:: YOUR ASSIGNMENT ::
Beginning with the line that contains "Where should I" and ending with the line that contains "Screen dimensions: 594x364", reproduce the lines of the entries below exactly, omitting pictures.

:: MATERIAL PROVIDED ::
==*==
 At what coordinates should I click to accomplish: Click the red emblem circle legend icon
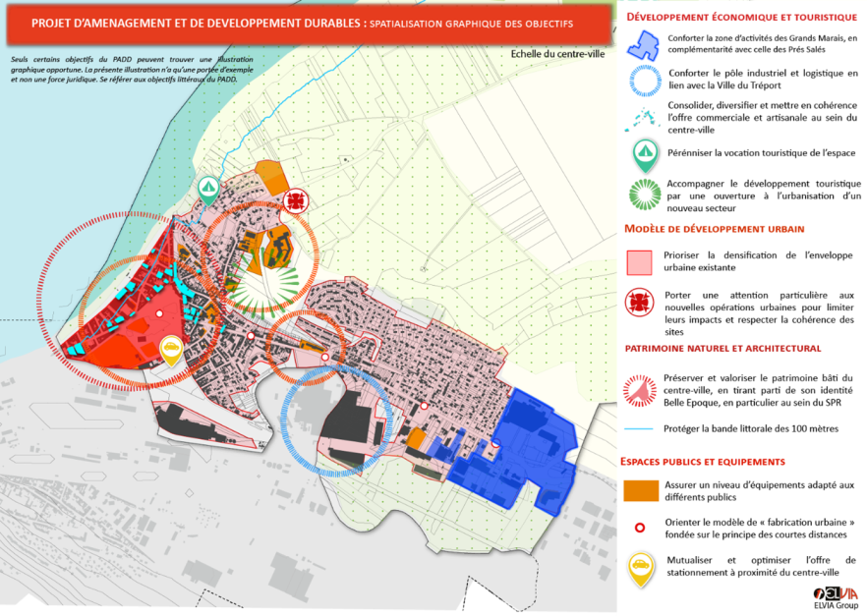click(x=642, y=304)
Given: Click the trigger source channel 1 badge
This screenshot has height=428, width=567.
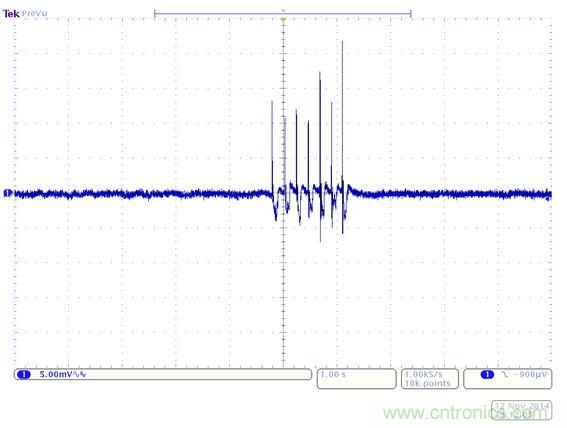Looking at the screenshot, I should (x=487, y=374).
==*==
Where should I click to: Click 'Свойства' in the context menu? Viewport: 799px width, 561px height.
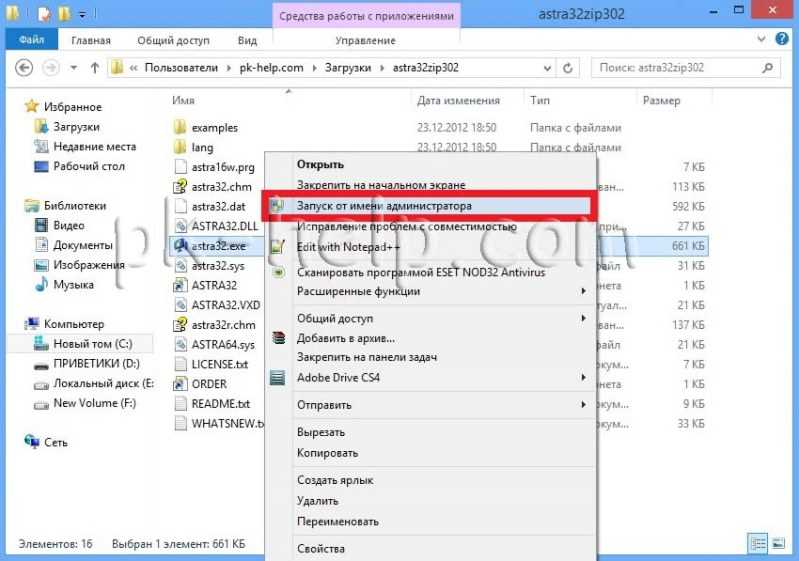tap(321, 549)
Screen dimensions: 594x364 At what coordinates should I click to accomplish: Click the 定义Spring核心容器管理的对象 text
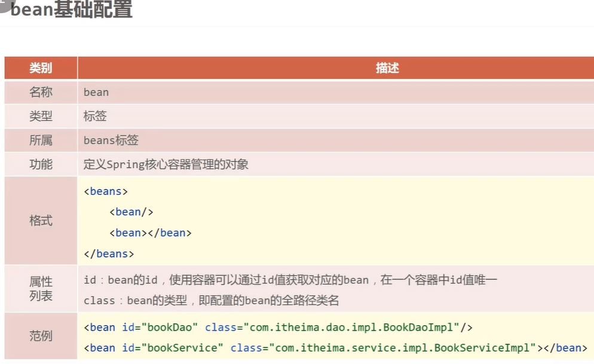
==*==
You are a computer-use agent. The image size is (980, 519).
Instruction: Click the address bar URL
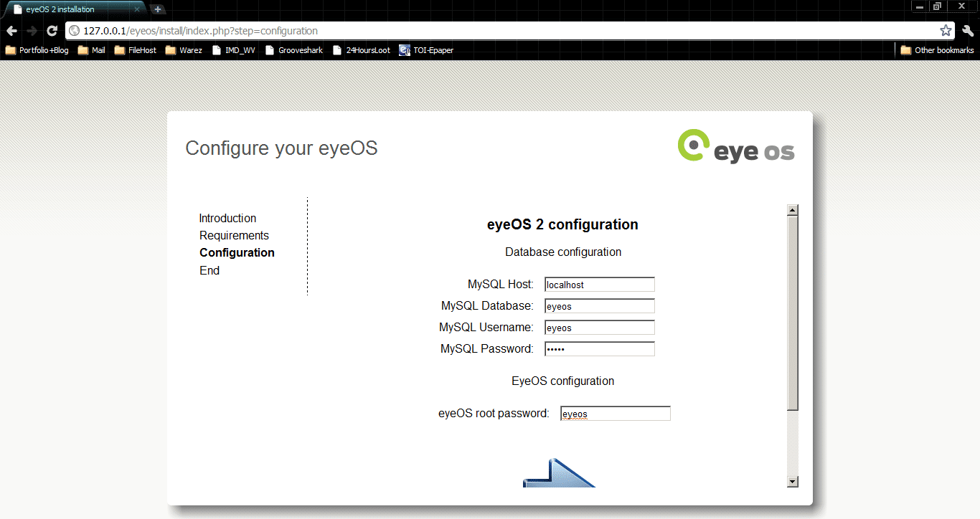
==*==
:: RESULT OF THE EXERCISE ::
Where should I click to: Click 'Свойства' in the context menu? Viewport: 799px width, 561px height.
tap(321, 549)
Screen dimensions: 594x364 At what coordinates should I click to accomplish: Click the 定义Spring核心容器管理的对象 text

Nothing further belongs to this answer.